Awareness is the first step, in my opinion, to understanding the kind of world we live in. Some people have the privilege of traveling to other countries to see firsthand how other people live, others can take classes about different cultures or can talk to other people who have gone places and have experienced things that they haven’t experienced. I understand that not everyone can travel to different places, but you shouldn’t have to leave your country or even your hometown to become aware of the different ways that people around you live and the kinds of things they experience.

It is possible to be a tourist in your own home. All you have to do is put on a different set of eyes and see, for the first time, instead of just looking. Many people judge homeless people because they have never had to experience not having a home or because they automatically assume that the person is homeless because of something they did to themselves. Not everyone is like this, but you may have heard a friend or a family member or someone on the subway blame people who are going through hard times for their current situations. But if they haven’t walked a mile in that person’s shoes, do they truly have the right to pass judgement?

People have the right to their own opinions, but don’t you think that the world would be a much better place if we replaced apathy with empathy? When you place the blame on someone else for their own situation, you are giving up the responsibility that you have to your neighbor. This doesn’t have to be anyone who lives in your neighborhood or even the person next door. If we all look at each other as global citizens and even, as one big family, then everyone you pass on the street is your neighbor in the loose sense of the word.

Let’s pretend for a moment that everyone looked at the world that way. From that perspective, it’s easier to see that blaming someone for their inability to get a job or to keep a roof over their heads is a way of being apathetic. When you don’t show concern for anything that is apathy and when you resort to blaming someone for something that happened to them, you are showing that you don’t care to understand this person’s predicament or even how it affects the people who love them.

It is extremely easy to be apathetic, especially if you don’t pay close attention to the news or if you don’t know what’s happening to other people around the world. You can live out your entire life without opening your eyes and still think that you can see. But once you start looking into what it’s like to wear this person’s shoes or that person’s shoes, the world becomes an entirely different place. Not only because you are aware but because that awareness can lead to understanding if you let it.
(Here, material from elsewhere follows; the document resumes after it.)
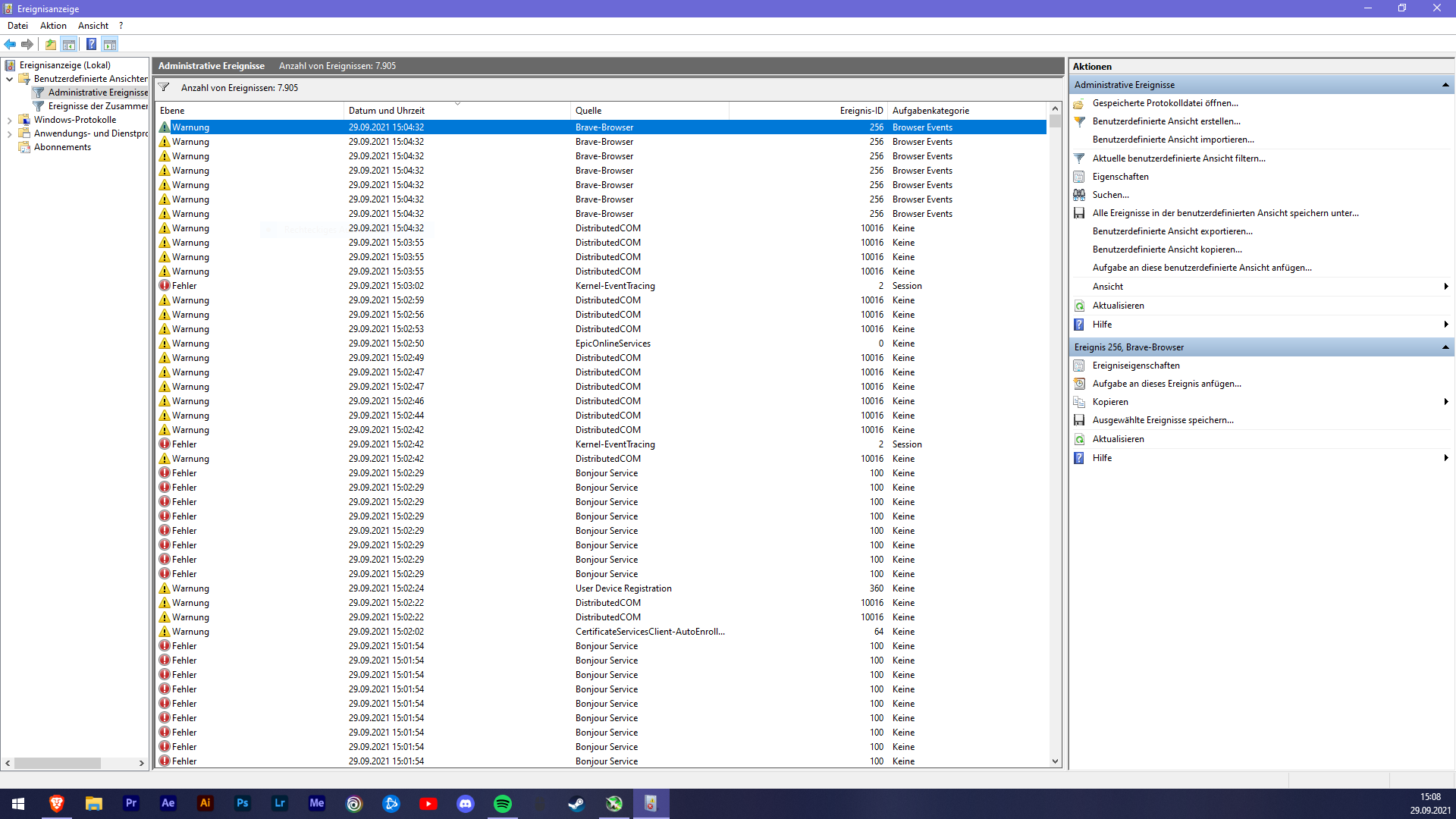The height and width of the screenshot is (819, 1456).
Task: Click the Ereigniseigenschaften icon in actions pane
Action: coord(1079,366)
Empathy isn’t about feeling sorry for someone, it’s about sharing their feelings even if you can’t completely understand their situation. It’s about stepping outside of yourself and realizing that at the root of all of your experiences are feelings that can transcend any cultural, racial, or religious barriers that exists in our world today. You don’t have to agree with a person’s feelings or even their current situation but don’t let judgment be your first response to that disagreement. In fact, don’t let it be any of your responses. It’s impossible for us to understand what other people are going through because we don’t often take the time to try to understand.

I know that might be hard for everyone to do but empathy is not a foreign concept. We all have the ability to be empathetic; to understand and share the feelings of others. Though our experiences may differ, our emotions are all the same. There is not one emotion that is unique to any one culture, race, or religious group.

Once we all realize that, the world will slowly but surely become a better a place to live in.